I have spent most of my life listening to the voice in my head that tells me what's wrong with me, what I can't do even if I try hard, and why things will never be any different. I'm in awe of people who seem to be full of confidence, taking every setback in stride, never losing their composure. What's their secret?
I decide to ask an expert, Martin E.P. Seligman, PhD, the University of Pennsylvania psychology professor noted for his theories on "learned optimism." Seligman recently published a book called Authentic Happiness: Using the New Positive Psychology to Realize Your Potential for Lasting Fulfillment (Free Press). As I read about his techniques for combating negative thoughts, I think I recognize a kindred spirit. "I am a dyed-in-the-wool pessimist," Seligman writes, "and the techniques that I wrote about in Learned Optimism I use every day." His theories evolved from his continuing efforts to transform himself into a more positive person, even after "I had spent 50 years enduring mostly wet weather in my soul and the last ten years as a walking nimbus cloud in a household radiant with sunshine." If this man can't help me disperse my own dark clouds, nobody can.
I dial Seligman's number, and he answers. His voice is deep, distant, and a little scary. Well, more than a little. He sounds like the Grim Reaper. I hear my own voice beginning to waffle, the way it does when I'm speaking to someone whose judgment I fear. I try to explain that I'm calling him to find out how to talk myself down, to quiet the fearful, self-critical voice in my head—but I can't find the words. I am not just vague; I am unintelligible. When I finish my baroque explanation, I ask Seligman, "Does that make any sense?"
"Not to me," he answers.
"Oh, that's great", the voice in my head begins chattering, "you've managed to confuse him with the first question—typical. It's all downhill from here." I try to be a little clearer, telling him about irrational anxieties that I've developed since 9/11 (like my fear of being in the tunnel beneath Grand Central Terminal when a bomb goes off) and how they increase my feelings of helplessness. Seligman hears me out, and then he says, "I see what you mean."
"You do?" Unfortunately, I'm so insecure by this time that I keep right on explaining. "Another example," I burble, "would be if you ask for more money in your job and you're told no. Your immediate thought is, 'Of course not. How could I even have asked?'"

◆ ◆ ◆ ◆ ◆ ◆ ◆

- _Written problem A_
Select every line in the entries below that contains the word "Where".

- _Information provided_
◆ ◆ ◆ ◆ ◆ ◆ ◆

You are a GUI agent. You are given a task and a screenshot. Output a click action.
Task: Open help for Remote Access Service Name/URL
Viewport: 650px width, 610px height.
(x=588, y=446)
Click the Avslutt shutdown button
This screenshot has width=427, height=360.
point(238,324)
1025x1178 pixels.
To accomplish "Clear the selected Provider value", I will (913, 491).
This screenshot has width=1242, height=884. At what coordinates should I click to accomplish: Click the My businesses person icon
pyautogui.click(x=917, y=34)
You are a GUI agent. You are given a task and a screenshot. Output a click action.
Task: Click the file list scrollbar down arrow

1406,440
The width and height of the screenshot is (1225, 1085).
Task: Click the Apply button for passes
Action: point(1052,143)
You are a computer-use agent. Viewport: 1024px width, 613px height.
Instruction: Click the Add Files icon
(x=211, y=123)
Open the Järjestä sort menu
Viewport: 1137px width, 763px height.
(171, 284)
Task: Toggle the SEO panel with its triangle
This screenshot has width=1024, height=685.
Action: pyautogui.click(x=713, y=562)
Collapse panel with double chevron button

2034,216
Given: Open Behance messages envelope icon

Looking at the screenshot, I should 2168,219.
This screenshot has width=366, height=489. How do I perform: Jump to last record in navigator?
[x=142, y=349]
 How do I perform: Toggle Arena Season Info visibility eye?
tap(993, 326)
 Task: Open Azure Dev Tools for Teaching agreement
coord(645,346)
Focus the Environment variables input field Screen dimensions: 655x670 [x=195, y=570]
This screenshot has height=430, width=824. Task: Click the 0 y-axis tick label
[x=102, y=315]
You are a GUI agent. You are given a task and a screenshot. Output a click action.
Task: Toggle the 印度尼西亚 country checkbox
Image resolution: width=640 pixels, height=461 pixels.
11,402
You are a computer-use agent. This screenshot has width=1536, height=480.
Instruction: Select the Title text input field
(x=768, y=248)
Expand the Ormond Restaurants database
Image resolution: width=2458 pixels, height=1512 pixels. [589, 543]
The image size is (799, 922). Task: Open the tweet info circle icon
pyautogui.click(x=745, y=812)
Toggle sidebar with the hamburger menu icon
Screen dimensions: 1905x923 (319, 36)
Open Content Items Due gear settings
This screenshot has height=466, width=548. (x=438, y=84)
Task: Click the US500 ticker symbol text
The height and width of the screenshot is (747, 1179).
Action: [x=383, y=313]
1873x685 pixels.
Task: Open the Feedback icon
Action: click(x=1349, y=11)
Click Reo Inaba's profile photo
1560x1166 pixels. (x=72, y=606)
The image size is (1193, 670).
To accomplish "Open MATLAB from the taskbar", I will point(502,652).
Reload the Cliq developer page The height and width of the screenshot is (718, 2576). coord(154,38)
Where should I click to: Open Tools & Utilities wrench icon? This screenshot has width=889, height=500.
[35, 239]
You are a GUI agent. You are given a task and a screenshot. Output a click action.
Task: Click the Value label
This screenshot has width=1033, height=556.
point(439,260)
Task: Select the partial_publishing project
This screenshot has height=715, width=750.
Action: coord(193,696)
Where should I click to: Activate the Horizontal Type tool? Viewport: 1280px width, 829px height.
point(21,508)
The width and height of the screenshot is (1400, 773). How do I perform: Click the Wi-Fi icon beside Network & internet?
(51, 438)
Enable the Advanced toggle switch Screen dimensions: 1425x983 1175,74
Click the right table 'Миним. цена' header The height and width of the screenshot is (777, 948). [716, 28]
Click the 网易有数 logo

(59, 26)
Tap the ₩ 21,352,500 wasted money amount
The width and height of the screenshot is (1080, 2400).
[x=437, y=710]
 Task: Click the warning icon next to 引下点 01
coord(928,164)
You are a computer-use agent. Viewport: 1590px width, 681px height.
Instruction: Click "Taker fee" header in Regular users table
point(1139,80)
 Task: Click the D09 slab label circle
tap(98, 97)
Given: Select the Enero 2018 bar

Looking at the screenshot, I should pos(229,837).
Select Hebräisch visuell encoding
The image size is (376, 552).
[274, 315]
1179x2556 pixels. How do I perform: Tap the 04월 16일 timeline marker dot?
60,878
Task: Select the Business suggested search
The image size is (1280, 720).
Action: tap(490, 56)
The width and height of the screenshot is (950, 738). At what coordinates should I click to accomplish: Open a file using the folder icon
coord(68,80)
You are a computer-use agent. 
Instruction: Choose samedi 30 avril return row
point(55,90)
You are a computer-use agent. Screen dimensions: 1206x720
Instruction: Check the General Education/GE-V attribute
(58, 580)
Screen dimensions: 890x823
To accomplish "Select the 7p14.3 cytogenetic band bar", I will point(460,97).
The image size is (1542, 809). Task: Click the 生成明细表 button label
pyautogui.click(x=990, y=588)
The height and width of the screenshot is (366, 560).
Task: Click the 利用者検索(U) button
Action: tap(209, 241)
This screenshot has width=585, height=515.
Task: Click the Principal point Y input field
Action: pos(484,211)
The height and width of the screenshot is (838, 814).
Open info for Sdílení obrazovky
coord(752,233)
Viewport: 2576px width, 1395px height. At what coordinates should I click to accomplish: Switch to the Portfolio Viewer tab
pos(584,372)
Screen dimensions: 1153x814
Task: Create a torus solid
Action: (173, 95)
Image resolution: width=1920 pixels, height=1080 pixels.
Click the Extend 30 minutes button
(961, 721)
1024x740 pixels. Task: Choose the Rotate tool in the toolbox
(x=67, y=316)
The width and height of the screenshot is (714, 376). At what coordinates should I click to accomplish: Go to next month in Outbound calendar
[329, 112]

◆ ◆ ◆ ◆ ◆ ◆ ◆

- _Written problem B_
From the essay about learned optimism above, copy the passage between "I have spent" and "What's their secret?", inclusive.

- _Exercise solution A_
Where should I click to: Open Tools & Utilities wrench icon? This screenshot has width=889, height=500.
Where should I click to: Activate the Horizontal Type tool? Viewport: 1280px width, 829px height.

- _Exercise solution B_
I have spent most of my life listening to the voice in my head that tells me what's wrong with me, what I can't do even if I try hard, and why things will never be any different. I'm in awe of people who seem to be full of confidence, taking every setback in stride, never losing their composure. What's their secret?